Cuando llegó internet, muchos académicos comenzaron su celebración. Había llegado un medio de comunicación que iba a permitir una completa democratización, en la medida en que todo el mundo podría opinar con un altavoz propio, colaborar y ayudarse a escala global, compartir conocimiento y saber, etc. Este utopismo tecnológico tenía y tiene su parte de verdad. Pero, ay, también conocemos cada día su lado oscuro.
Efectivamente, Andy Warhol decía aquello de que, en el futuro, a todos nos corresponderían 15 minutos de fama, y lo cierto es que ese futuro está con nosotros desde hace años. Todos hablamos, todos participamos de algún modo en la conversación global, y nuestra opinión es potencialmente tan importante como la de cualquier experto o voz autorizada. Los expertos tradicionales son únicamente una voz más en un coro masivo y tremendamente polifónico.
Y eso, que cuenta con muchos aspectos positivos, tiene también demasiados de distopía. Porque si entramos cualquier día en Twitter y repasamos un poco las publicaciones, encontraremos a personas sin conocimiento médico alguno defendiendo supuestos efectos negativos de las vacunas, personas que viven a cientos de miles de kilómetros de Estados Unidos defendiendo que ha habido muchísimos votos fraudulentos sin tener la más mínima evidencia al respecto, personas que le discuten al director de una película lo que quiere decir tal o cual escena, y hasta personajes públicos intentando rebatir una ley básica de la aritmética.

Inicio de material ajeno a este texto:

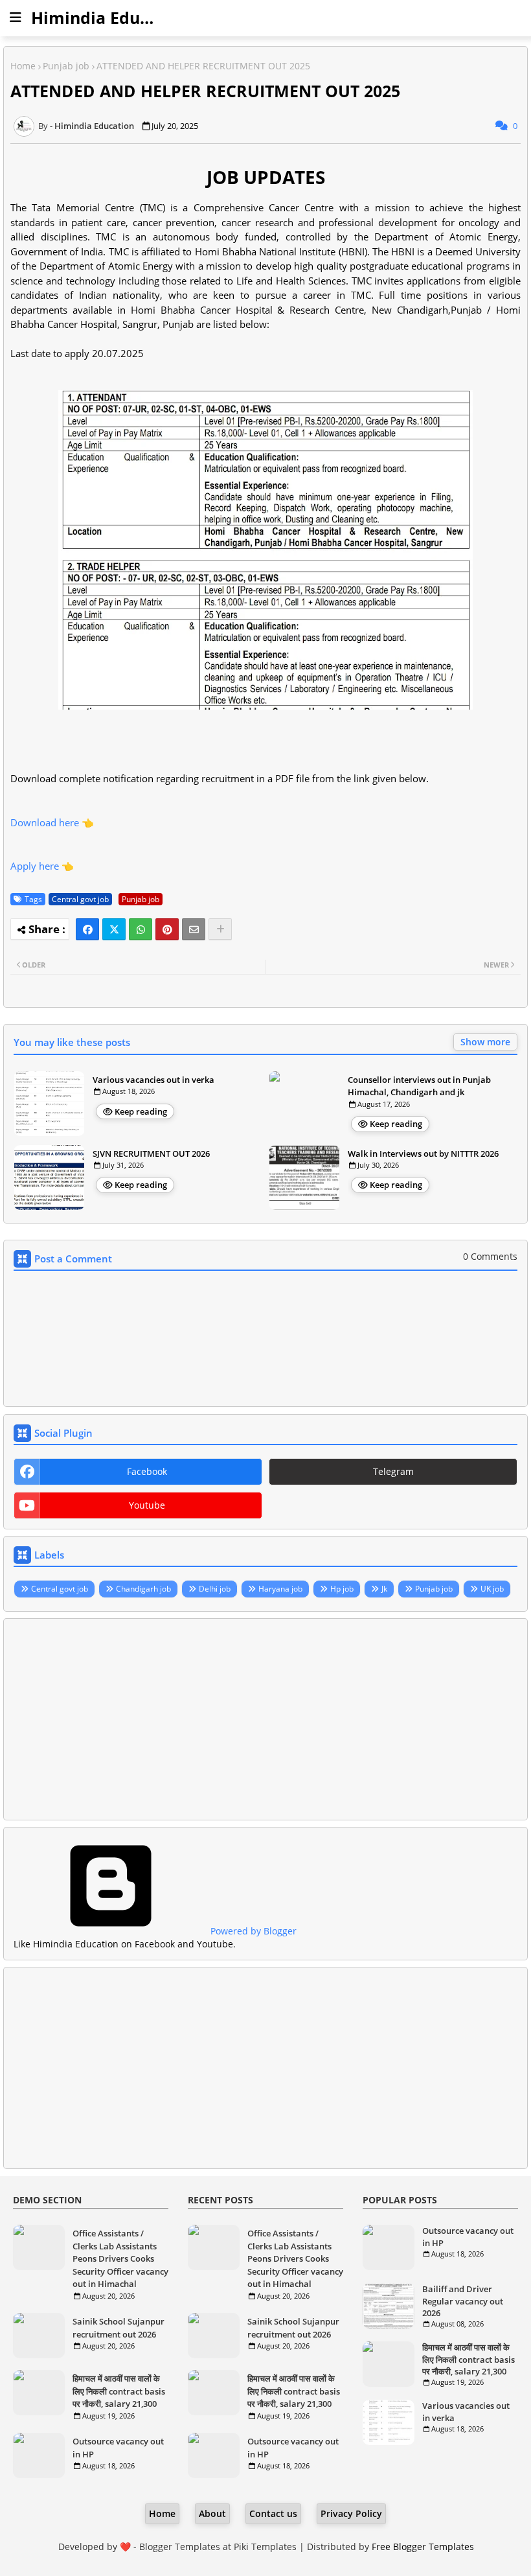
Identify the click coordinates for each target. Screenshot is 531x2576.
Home (23, 66)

En definitiva, se ha extendido un mantra bienintencionado que afirma que todas las opiniones valen lo mismo, que cada uno puede tener su propia opinión y todas tienen el mismo valor. Y esto, que es lógicamente válido para una preferencia política acorde a una ideología o para una predilección hacia los Beatles y los Stones acorde a un gusto musical, es terrorífico en aspectos de mayor complejidad.

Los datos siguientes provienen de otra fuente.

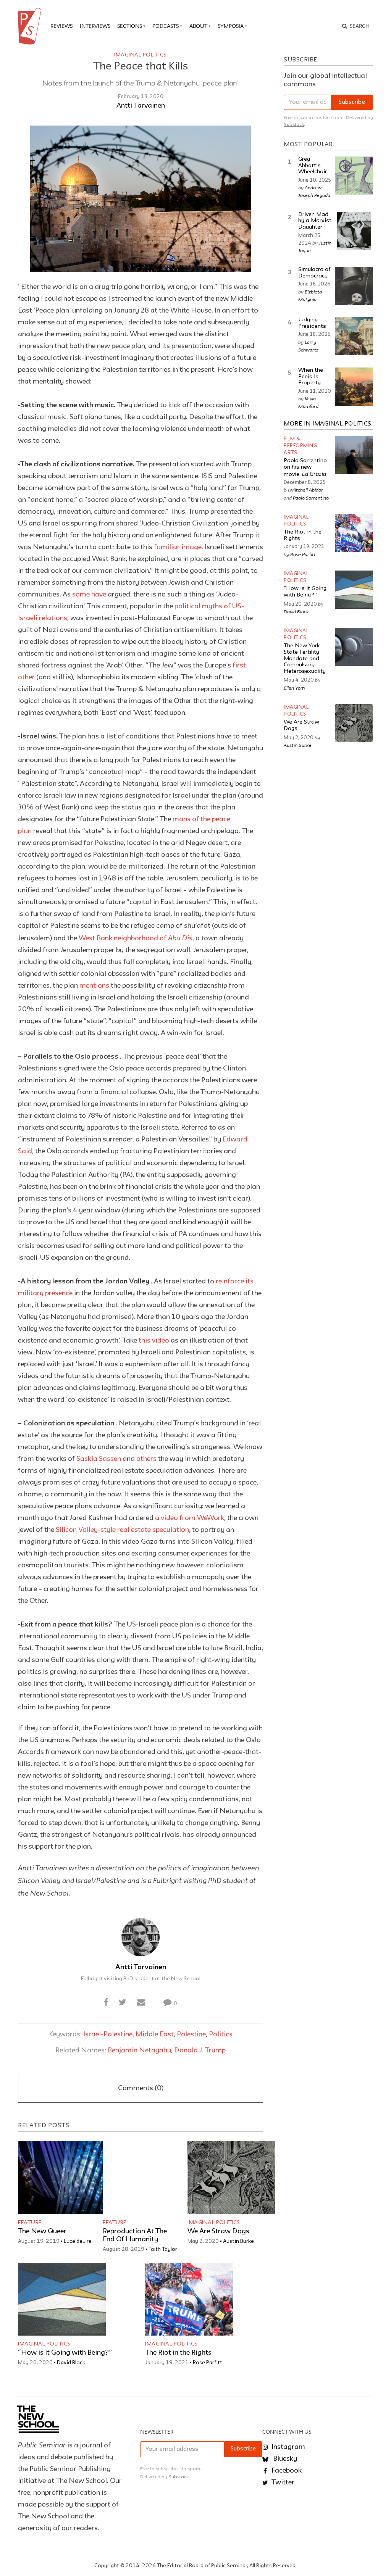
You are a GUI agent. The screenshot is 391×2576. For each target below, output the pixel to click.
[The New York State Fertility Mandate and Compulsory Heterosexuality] (354, 647)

Respecto al tema de las vacunas, por ejemplo, las encuestas dicen que más de la mitad de los españoles no quieren vacunarse de entrada, a expensas de observar los efectos en los demás. Todos los estudios de laboratorio y en animales, los ensayos clínicos con humanos, y las auditorías oficiales tienen menos peso que la percepción personal o la opinión de influencers antivacunas. Y, ojo, es lógico que no toda la población tenga conocimiento científico y muestre cierto grado de escepticismo. Lo que resulta chocante es que personas sin ese conocimiento científico adopten una actitud militante respecto a algo que desconocen, y que otras personas, a su vez, prefieran seguir a estas que a expertos con un conocimiento objetivo de la cuestión. Y así nos encontramos con un grave problema de salud pública en el horizonte, en el que podremos tener la solución a una situación terrible a escala global, pero una amplia parte de la población elegiría no adoptarla. Y no todos podemos saber de ensayos clínicos, pero sí podemos elegir a quién escuchar cuando se opina sobre ellos.
En definitiva, está genial que todas las personas puedan opinar sobre cualquier tema, por supuesto; pero está en las manos de esas mismas personas que ello no se convierta en una distopía. Porque, pese al dicho y la canción, no todo depende de según cómo se mire. Porque hay verdades objetivas y absolutas, y el relativismo en todos los aspectos solo conduce a que imperen los todólogos, que intentan ser referentes en cualquier cuestión pero, en realidad, solo son expertos en aprovecharse de la buena fe de los demás. En nuestras manos está saber elegir a quiénes escuchamos para formarnos una opinión en aquellos temas que se nos escapan.